Tras las primeras series de la temporada 2026 de las Grandes Ligas, los Yankees de Nueva York se robaron los reflectores al permitir solo una carrera y 13 imparables en tres juegos ante los Giants de San Francisco. Con marca de 3-0, igualaron a los Dodgers de Los Ángeles, los Blue Jays de Toronto y los Marlins de Miami, siendo estos últimos los únicos en iniciar con ese récord desde 2009.
Los Dodgers destacaron con la ayuda de sus nuevas adquisiciones: el bateador Kyle Tucker y el cerrador Edwin “Sugar” Díaz, quien logró dos salvamentos. Entre los jugadores más jóvenes, los novatos Sal Stewart (Reds), Chase DeLauter (Guardians) y el japonés Munetaka Murakami (White Sox) fueron figuras clave. DeLauter conectó cuatro cuadrangulares ante el sólido cuerpo de lanzadores de los Mariners de Seattle, Stewart bateó de 10-7 con tres dobles y un jonrón, mientras Murakami disparó un jonrón en cada uno de sus tres primeros juegos. Otro debutante, Kevin McGonigle de Detroit, arrancó con promedio de .417.

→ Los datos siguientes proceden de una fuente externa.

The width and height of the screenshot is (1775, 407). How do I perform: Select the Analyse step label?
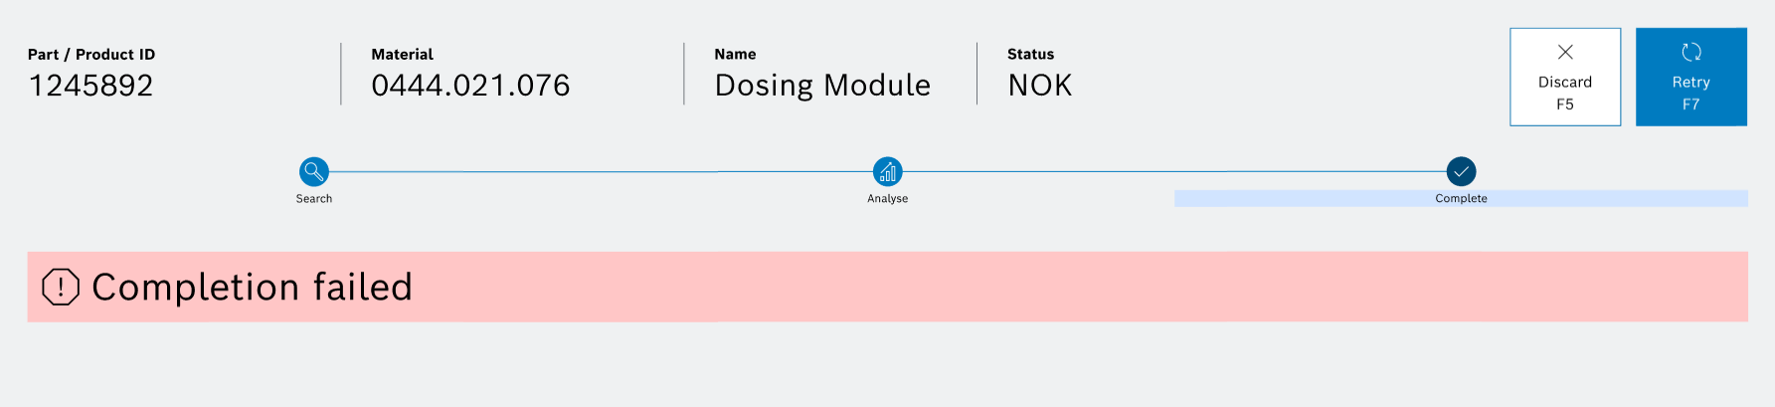tap(888, 199)

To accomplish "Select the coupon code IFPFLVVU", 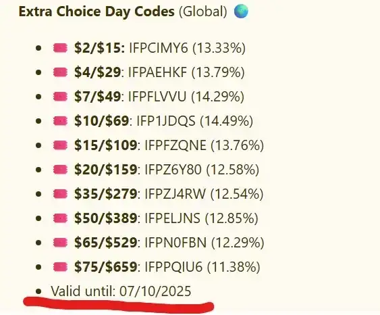I will pos(157,97).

Mike Trout comenzó la campaña recordando su mejor versión con los Angels, mientras Giancarlo Stanton acompañó el buen inicio de los Yankees. El pitcheo de Nueva York dominó: dos blanqueadas, promedio enemigo de .143, 27 ponches y apenas siete boletos en tres juegos. Sus abridores, encabezados por Max Fried, trabajaron al menos 4.1 entradas cada uno, y el bullpen acumuló 11 episodios sin permitir anotaciones.

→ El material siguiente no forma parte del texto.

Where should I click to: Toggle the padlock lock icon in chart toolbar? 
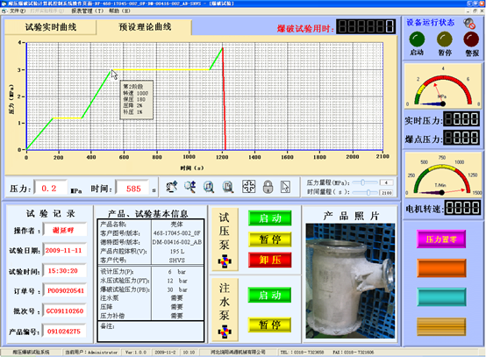268,187
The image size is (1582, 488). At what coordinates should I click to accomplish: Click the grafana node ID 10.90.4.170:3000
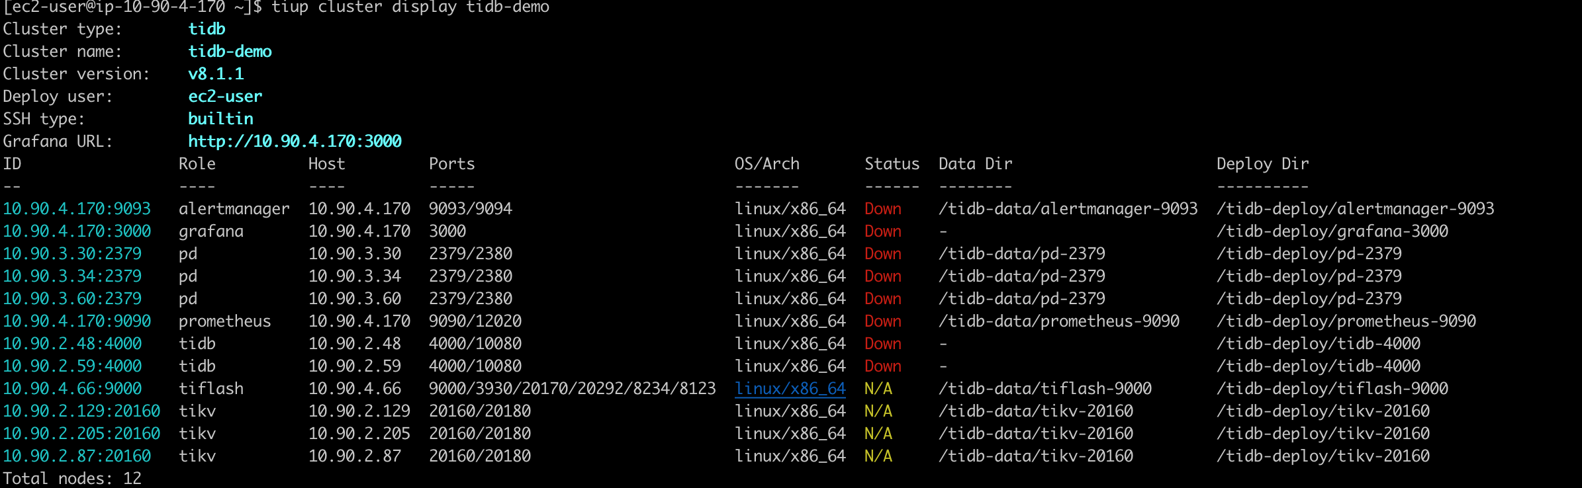tap(77, 231)
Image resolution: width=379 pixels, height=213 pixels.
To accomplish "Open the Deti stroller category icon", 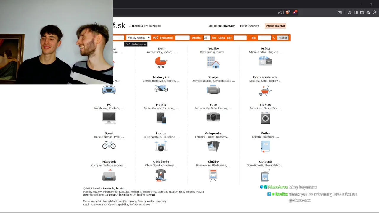I will (161, 62).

Entre los boricuas, Edwin “Sugar” Díaz abrió con dos rescates perfectos para los Dodgers. Francisco Lindor, primer bate de los Mets de Nueva York, mantiene promedio de .409 con cuatro carreras en tres juegos. Víctor Caratini, de los Twins de Minnesota, bateó de 8-3 mientras alternó entre la receptoría y la inicial.
Una de las novedades más comentadas fue el sistema automatizado de bolas y strikes (ABS), que en su primera semana decidió partidos y hasta generó una expulsión. Según datos de MLB, durante el fin de semana inaugural se revisaron 175 lanzamientos, con un 54% de fallos revertidos. Los equipos defensivos tuvieron mayor éxito, logrando revertir el 63% de sus reclamaciones, mientras los ofensivos consiguieron un 42%.
Uno de los momentos más tensos ocurrió en la novena entrada del juego entre Orioles de Baltimore y Twins de Minnesota, cuando los Orioles apelaron dos lanzamientos con las bases llenas y la carrera del empate en tercera. Ambas decisiones fueron revertidas, convirtiendo una posible base por bolas que habría empatado el marcador en un ponche decisivo que aseguró su victoria.
El ABS, más allá de su precisión tecnológica, añadió espectáculo y debate a un inicio de temporada dominado por la juventud y el buen béisbol.